Roads Taken and Not Taken: E.D. (Tully) Rambo ’93
When I started Haverford, I wanted to be a doctor. I loved science, and the prospect of discovering and fixing what was wrong with people intrigued me. This interest lasted approximately half way through freshman year organic chemistry. Luckily, the waning of my medical ambitions mirrored a budding interest in my Introduction to Art History course. I became an art history major, interned at the Museum of Fine Arts in Boston, and thought seriously about teaching and an academic career.
After graduation, the need for self-sufficiency (and the realities of graduate school and getting tenure) appeared too daunting, and, once again, my wandering career eye cast about, this time for an entry level position that might provide insight into careers that could provide a steady income and a degree of job satisfaction.
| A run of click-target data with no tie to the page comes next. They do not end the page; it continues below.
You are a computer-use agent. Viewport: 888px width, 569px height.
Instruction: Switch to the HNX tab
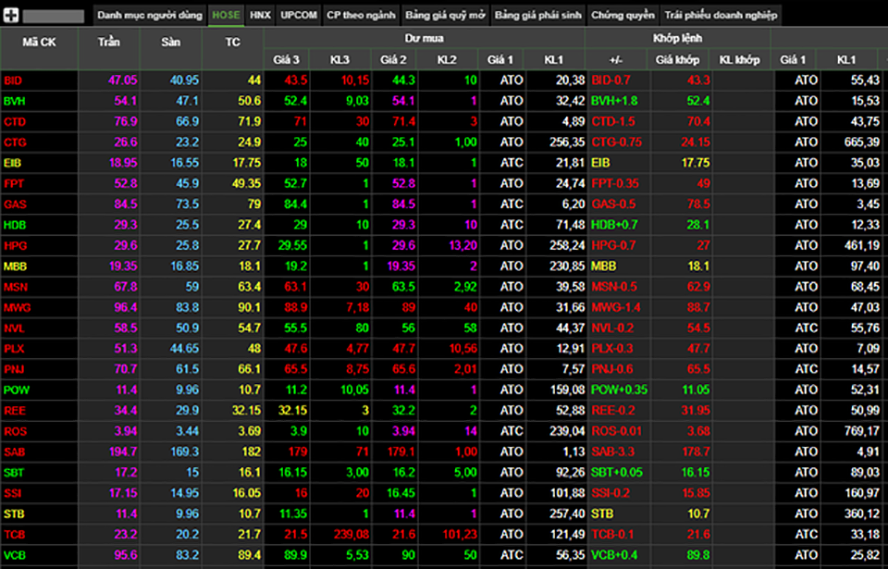(x=260, y=16)
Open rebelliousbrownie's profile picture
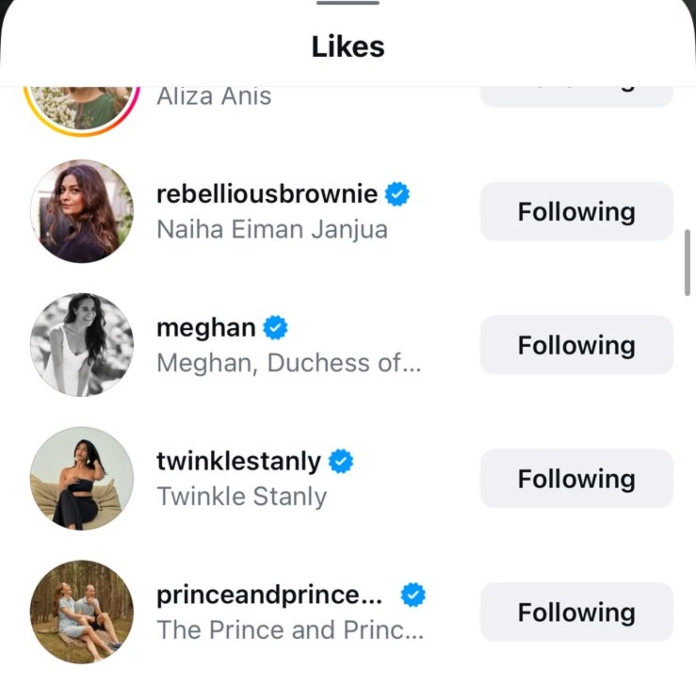Screen dimensions: 696x686 pyautogui.click(x=82, y=211)
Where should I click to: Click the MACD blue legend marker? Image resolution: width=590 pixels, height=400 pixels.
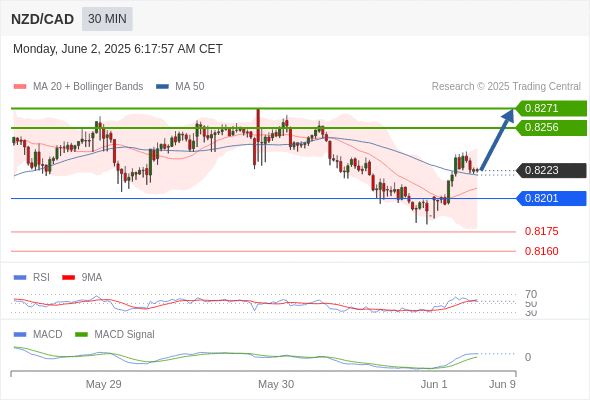(x=20, y=335)

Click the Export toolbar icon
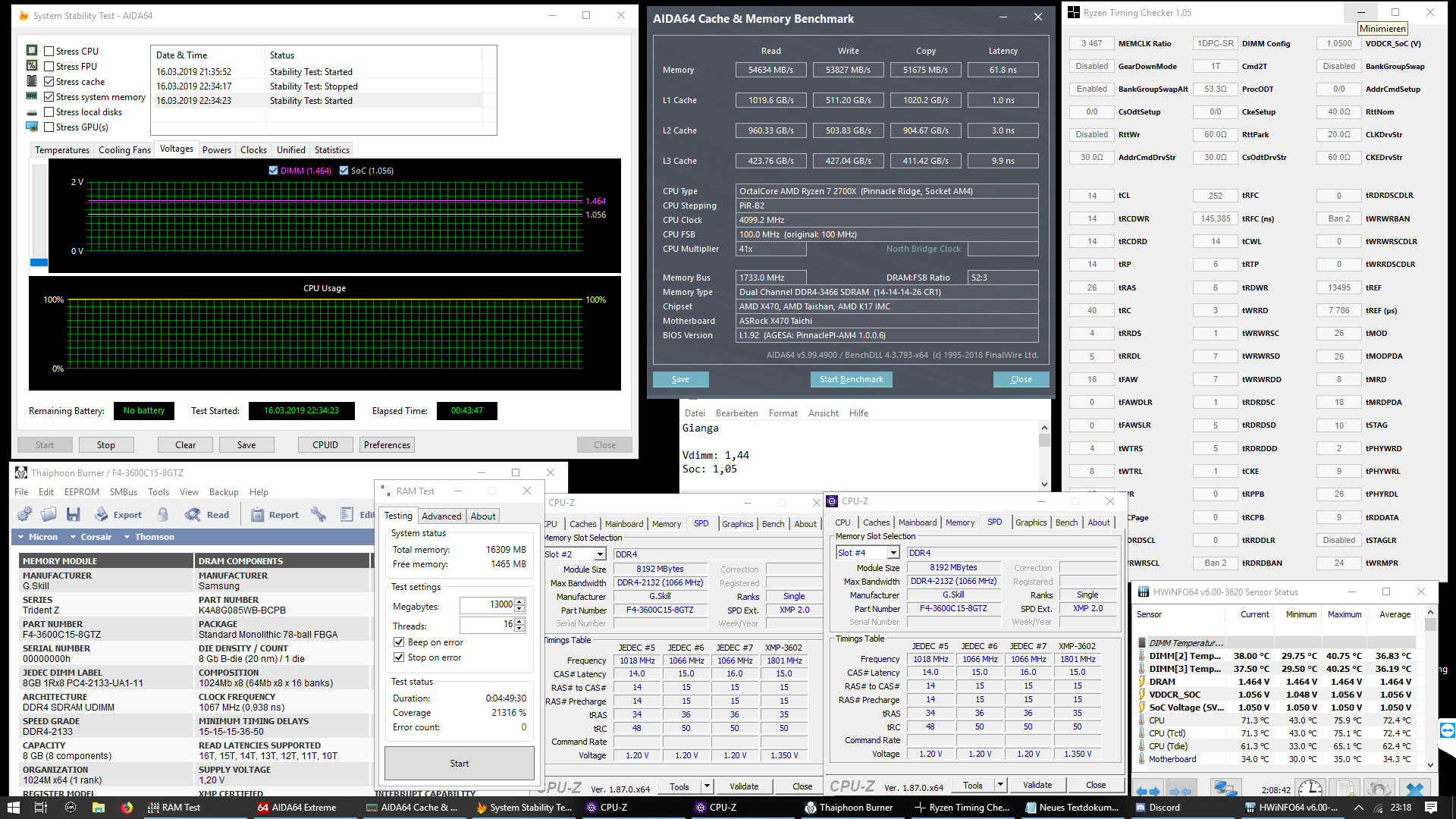point(102,515)

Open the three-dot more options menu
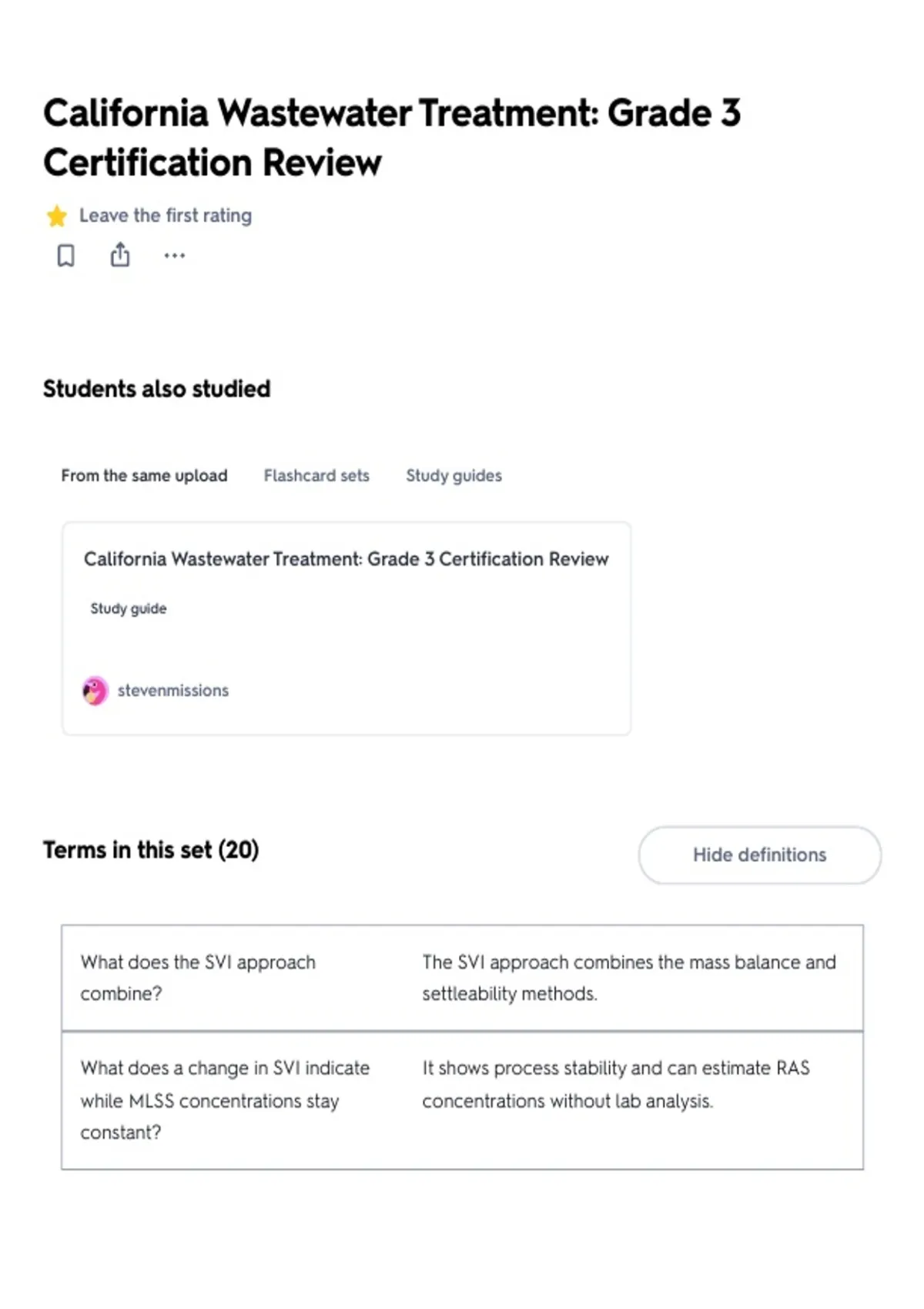pyautogui.click(x=175, y=256)
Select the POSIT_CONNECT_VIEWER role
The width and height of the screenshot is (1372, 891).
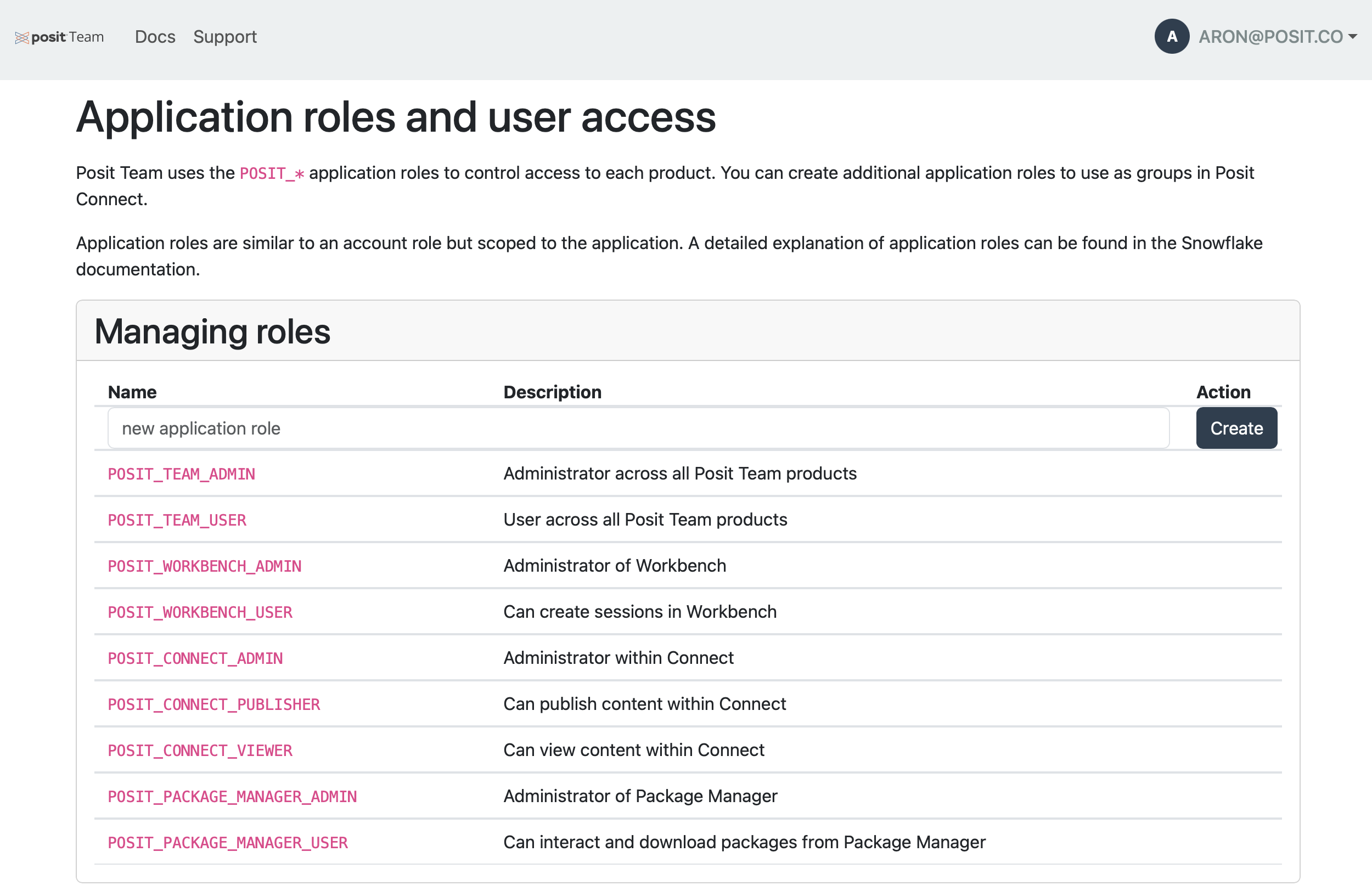[x=199, y=751]
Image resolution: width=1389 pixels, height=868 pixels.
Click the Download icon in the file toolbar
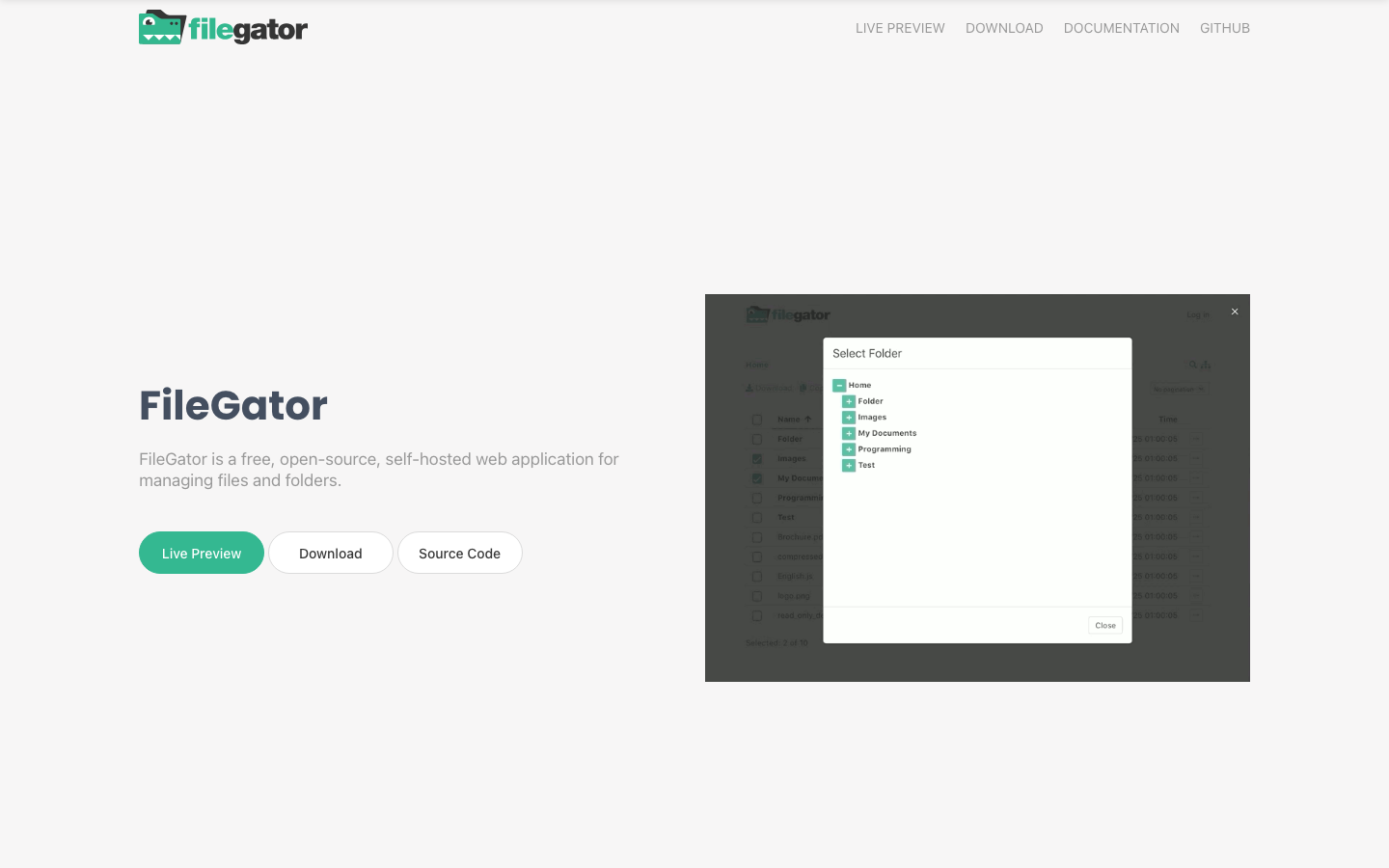tap(750, 388)
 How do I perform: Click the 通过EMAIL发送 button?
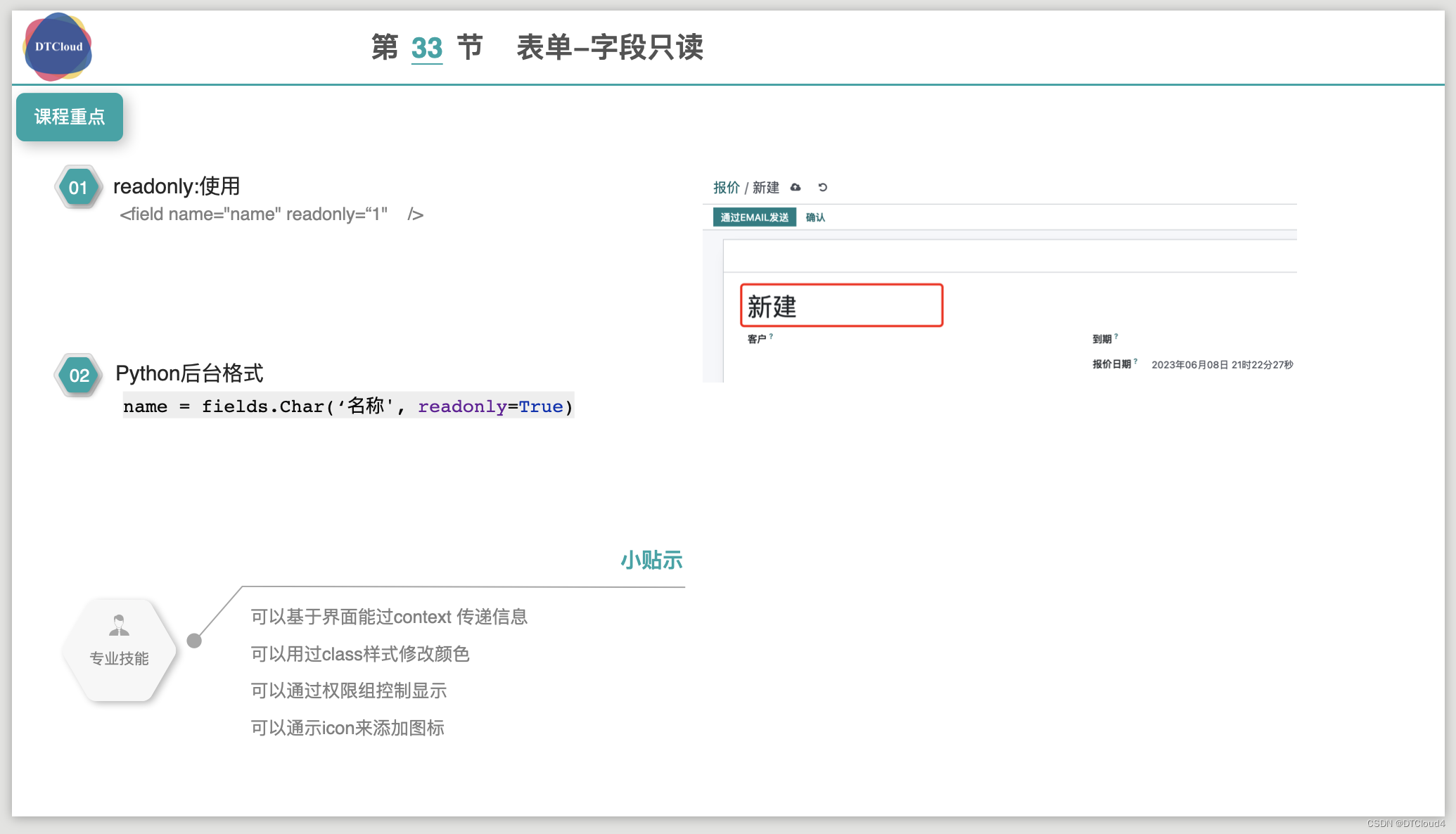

After stints as a receptionist at a law firm (nope, thanks though) and an administrative assistant at the U.S. Agency for International Development (ditto), and after watching a best friend leave her promising career to take a leap of faith and start medical school, it was time to make some hard decisions.
I wasn’t happy with where I was, but I had learned several things. First, I missed the arts, and second, I didn’t want a job where I had to wear panty hose. I realized that I had previously stumbled upon the career for me. During one of my summer museum internships while at Haverford, I had been sent to the conservation laboratory to polish silver. I had disloyally thought that what they were doing seemed so much more interesting than what I was doing down in the curatorial department.
Art conservation combined science and art, it was dynamic: a steady diet of new challenges with each piece of art, and I didn’t have to wear panty hose unless I wanted to. Newly motivated and focused, I felt ready to overcome some of the obstacles that I had avoided in the past. I buckled down, retook chemistry and organic chemistry, got internships with conservators, took my prerequisites and headed off to graduate school. And here I am, 15 years out from that uncertain Haverford freshman, diagnosing the problem and fixing it, a doctor after all, just for artifacts, not people.